• **Description of the task**
Using the data beneath this instruction, retype only the lines from the one that contains "August 2026 (21, 1300)" down to the one that contains "November 2022 (26, 1844)", both included, exactly as they appear.

+ + +

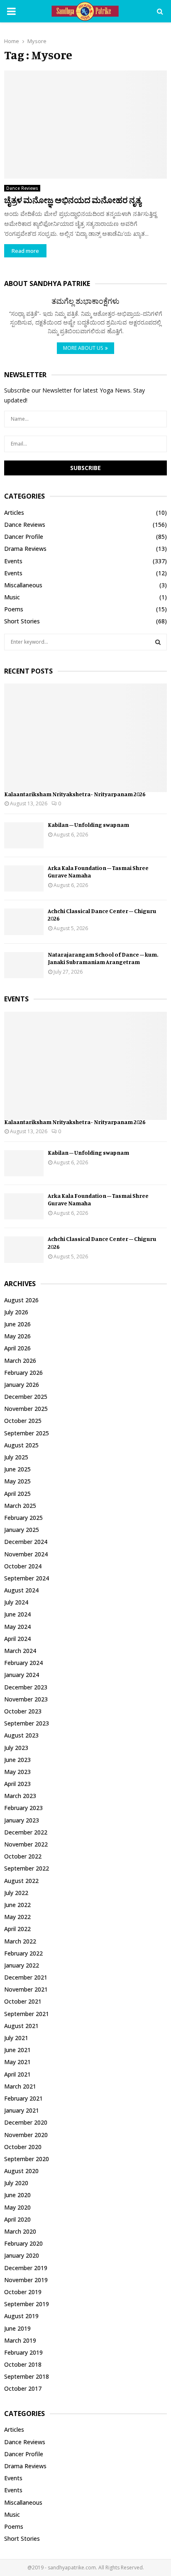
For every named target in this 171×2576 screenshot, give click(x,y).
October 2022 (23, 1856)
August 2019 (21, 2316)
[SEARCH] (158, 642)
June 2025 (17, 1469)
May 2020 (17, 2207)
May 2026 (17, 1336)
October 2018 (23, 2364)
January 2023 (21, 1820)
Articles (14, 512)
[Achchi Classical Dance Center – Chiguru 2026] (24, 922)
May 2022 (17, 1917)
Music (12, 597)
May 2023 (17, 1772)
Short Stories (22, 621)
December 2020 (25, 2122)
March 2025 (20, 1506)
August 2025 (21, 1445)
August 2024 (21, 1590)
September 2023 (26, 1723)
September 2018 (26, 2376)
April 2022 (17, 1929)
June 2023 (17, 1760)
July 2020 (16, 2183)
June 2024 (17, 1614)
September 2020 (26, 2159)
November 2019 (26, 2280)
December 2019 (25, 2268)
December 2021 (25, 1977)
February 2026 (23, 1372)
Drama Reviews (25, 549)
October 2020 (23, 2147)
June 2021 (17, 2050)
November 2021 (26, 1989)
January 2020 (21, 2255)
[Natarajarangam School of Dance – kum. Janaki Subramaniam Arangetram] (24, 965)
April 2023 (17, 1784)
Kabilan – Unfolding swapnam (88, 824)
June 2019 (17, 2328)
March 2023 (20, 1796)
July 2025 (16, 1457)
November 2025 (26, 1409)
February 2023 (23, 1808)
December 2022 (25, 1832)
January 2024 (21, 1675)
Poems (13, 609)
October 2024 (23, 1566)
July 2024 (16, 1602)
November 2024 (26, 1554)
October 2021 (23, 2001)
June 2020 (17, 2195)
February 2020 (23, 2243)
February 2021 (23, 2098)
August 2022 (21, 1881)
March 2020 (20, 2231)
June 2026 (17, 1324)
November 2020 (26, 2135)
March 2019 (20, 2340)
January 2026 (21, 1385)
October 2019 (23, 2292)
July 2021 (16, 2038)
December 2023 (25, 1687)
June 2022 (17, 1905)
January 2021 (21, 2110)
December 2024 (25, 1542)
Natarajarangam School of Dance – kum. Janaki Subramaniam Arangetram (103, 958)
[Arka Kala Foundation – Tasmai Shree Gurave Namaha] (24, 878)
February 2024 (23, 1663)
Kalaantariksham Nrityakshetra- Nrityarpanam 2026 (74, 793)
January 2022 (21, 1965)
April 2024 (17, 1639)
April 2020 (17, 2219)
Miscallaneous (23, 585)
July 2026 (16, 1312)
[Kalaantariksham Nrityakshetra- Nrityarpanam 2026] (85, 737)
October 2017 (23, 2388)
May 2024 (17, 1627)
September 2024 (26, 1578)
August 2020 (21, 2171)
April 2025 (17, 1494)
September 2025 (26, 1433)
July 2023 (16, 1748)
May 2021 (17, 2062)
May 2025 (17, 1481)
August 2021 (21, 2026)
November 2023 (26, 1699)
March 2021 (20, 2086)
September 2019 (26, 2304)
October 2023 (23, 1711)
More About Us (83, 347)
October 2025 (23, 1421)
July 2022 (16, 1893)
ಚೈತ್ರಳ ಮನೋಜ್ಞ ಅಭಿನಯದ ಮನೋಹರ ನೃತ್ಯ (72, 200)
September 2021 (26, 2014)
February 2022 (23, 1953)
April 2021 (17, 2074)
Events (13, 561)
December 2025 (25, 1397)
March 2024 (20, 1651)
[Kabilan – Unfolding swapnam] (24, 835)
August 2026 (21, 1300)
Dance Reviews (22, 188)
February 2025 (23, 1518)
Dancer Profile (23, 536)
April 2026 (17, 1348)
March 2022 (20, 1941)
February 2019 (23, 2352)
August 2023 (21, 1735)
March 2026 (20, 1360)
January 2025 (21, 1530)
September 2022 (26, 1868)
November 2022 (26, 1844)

+ + +

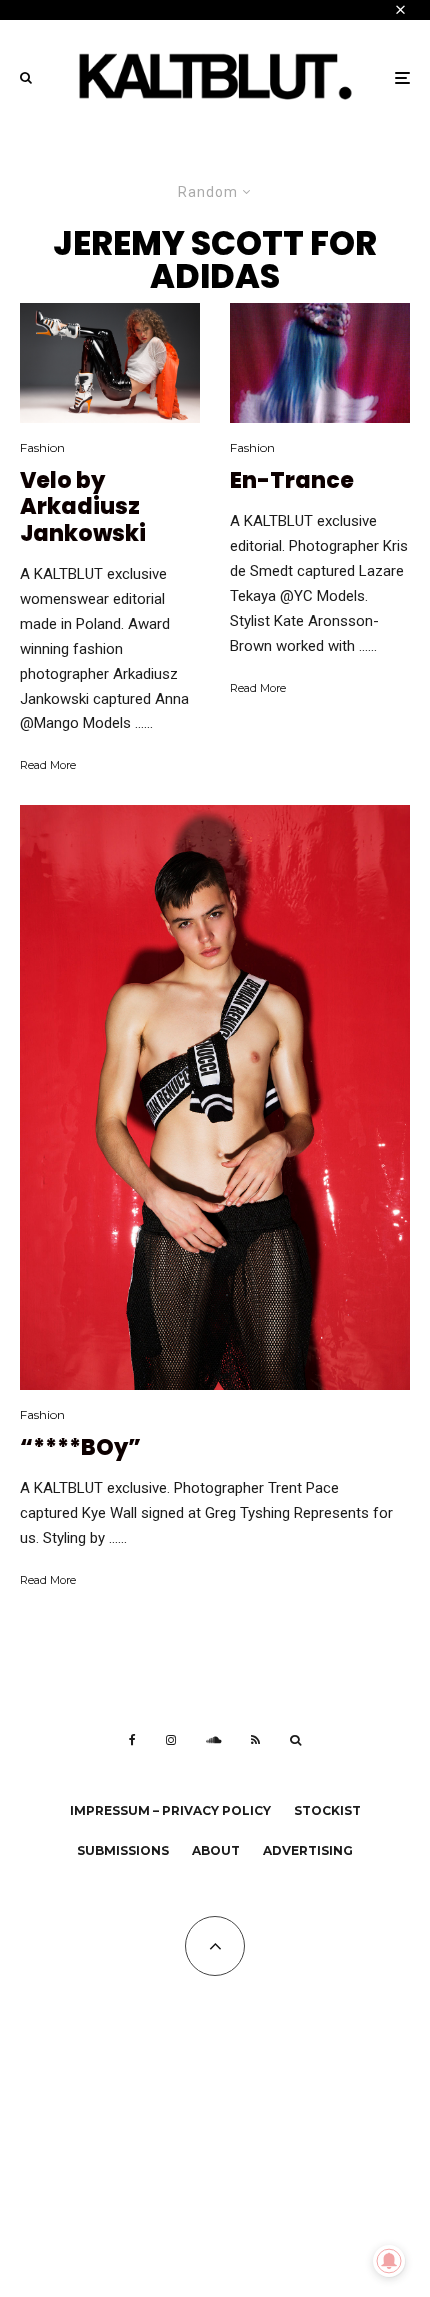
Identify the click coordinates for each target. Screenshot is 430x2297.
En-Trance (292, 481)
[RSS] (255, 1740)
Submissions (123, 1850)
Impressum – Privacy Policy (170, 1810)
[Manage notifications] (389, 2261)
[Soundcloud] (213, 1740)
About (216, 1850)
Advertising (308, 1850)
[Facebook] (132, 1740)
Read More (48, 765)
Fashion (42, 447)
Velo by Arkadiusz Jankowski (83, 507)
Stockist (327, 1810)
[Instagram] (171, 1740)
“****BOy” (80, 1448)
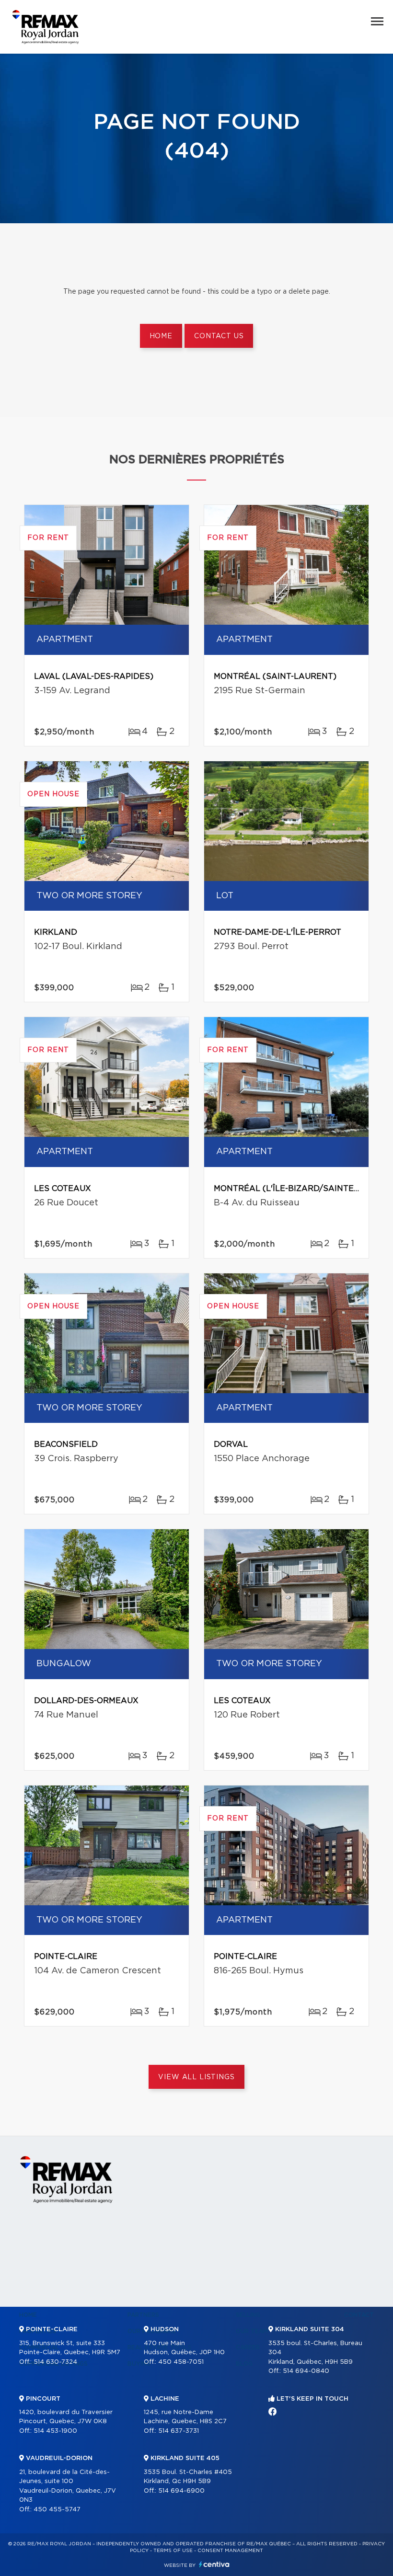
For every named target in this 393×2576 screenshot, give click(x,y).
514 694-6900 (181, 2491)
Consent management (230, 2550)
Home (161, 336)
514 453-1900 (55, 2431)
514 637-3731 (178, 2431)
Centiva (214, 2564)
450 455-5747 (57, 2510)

+ + +

• **Final answer**
August 2026 (21, 1300)
Dance Reviews (22, 188)
February 2025 (23, 1518)
Dancer Profile (23, 536)
April 2026 (17, 1348)
March 2022 (20, 1941)
February 2019 (23, 2352)
August 2023 (21, 1735)
March 2026 (20, 1360)
January 2025 (21, 1530)
September 2022 (26, 1868)
November 2022 (26, 1844)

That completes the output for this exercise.